● TO DO: Replicate the data exactly, every line included.

● TASK INPUT:
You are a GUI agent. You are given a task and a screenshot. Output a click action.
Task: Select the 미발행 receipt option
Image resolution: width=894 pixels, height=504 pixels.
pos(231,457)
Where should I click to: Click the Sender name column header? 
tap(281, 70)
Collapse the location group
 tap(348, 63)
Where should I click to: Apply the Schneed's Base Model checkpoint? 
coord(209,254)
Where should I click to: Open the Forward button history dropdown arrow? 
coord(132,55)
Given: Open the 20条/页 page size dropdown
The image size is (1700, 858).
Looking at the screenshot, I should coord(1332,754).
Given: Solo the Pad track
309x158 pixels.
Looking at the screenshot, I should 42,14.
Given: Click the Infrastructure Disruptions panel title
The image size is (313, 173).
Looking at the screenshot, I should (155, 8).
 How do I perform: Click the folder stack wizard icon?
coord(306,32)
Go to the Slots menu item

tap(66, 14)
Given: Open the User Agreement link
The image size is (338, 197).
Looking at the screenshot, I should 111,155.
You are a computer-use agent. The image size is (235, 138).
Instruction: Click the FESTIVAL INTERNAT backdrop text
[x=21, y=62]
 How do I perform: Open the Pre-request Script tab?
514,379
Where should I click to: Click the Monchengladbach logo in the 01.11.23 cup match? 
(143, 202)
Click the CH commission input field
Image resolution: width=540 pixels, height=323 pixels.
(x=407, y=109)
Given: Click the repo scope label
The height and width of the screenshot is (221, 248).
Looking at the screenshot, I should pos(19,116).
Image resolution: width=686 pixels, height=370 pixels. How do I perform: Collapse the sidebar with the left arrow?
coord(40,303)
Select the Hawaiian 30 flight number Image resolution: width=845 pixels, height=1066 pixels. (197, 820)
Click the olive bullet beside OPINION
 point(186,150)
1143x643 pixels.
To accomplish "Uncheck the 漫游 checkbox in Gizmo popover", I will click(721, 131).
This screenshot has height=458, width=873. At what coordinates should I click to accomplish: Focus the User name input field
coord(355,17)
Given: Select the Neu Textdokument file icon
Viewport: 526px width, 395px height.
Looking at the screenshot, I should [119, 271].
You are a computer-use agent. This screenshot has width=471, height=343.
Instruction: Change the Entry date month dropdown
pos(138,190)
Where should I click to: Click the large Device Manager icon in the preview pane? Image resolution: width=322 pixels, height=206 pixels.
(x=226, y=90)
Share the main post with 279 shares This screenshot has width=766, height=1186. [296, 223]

● SOLVED EXERCISE:
You are a GUI agent. You are given a task and a screenshot. Output a click action.
Task: Select the 미발행 receipt option
Image resolution: width=894 pixels, height=504 pixels.
pos(231,457)
Where should I click to: Click the Sender name column header? 
tap(281, 70)
Collapse the location group
 tap(348, 63)
Where should I click to: Apply the Schneed's Base Model checkpoint? 
coord(209,254)
Where should I click to: Open the Forward button history dropdown arrow? 
coord(132,55)
Given: Open the 20条/页 page size dropdown
The image size is (1700, 858).
Looking at the screenshot, I should coord(1332,754).
Given: Solo the Pad track
309x158 pixels.
Looking at the screenshot, I should 42,14.
Given: Click the Infrastructure Disruptions panel title
The image size is (313, 173).
Looking at the screenshot, I should (155, 8).
 How do I perform: Click the folder stack wizard icon?
coord(306,32)
Go to the Slots menu item

tap(66, 14)
Given: Open the User Agreement link
The image size is (338, 197).
Looking at the screenshot, I should 111,155.
You are a computer-use agent. The image size is (235, 138).
Instruction: Click the FESTIVAL INTERNAT backdrop text
[x=21, y=62]
 How do I perform: Open the Pre-request Script tab?
514,379
Where should I click to: Click the Monchengladbach logo in the 01.11.23 cup match? 
(143, 202)
Click the CH commission input field
Image resolution: width=540 pixels, height=323 pixels.
(x=407, y=109)
Given: Click the repo scope label
The height and width of the screenshot is (221, 248).
Looking at the screenshot, I should pos(19,116).
Image resolution: width=686 pixels, height=370 pixels. How do I perform: Collapse the sidebar with the left arrow?
coord(40,303)
Select the Hawaiian 30 flight number Image resolution: width=845 pixels, height=1066 pixels. (197, 820)
Click the olive bullet beside OPINION
 point(186,150)
1143x643 pixels.
To accomplish "Uncheck the 漫游 checkbox in Gizmo popover", I will click(721, 131).
This screenshot has height=458, width=873. At what coordinates should I click to accomplish: Focus the User name input field
coord(355,17)
Given: Select the Neu Textdokument file icon
Viewport: 526px width, 395px height.
Looking at the screenshot, I should [119, 271].
You are a computer-use agent. This screenshot has width=471, height=343.
Instruction: Change the Entry date month dropdown
pos(138,190)
Where should I click to: Click the large Device Manager icon in the preview pane? Image resolution: width=322 pixels, height=206 pixels.
(x=226, y=90)
Share the main post with 279 shares This screenshot has width=766, height=1186. [296, 223]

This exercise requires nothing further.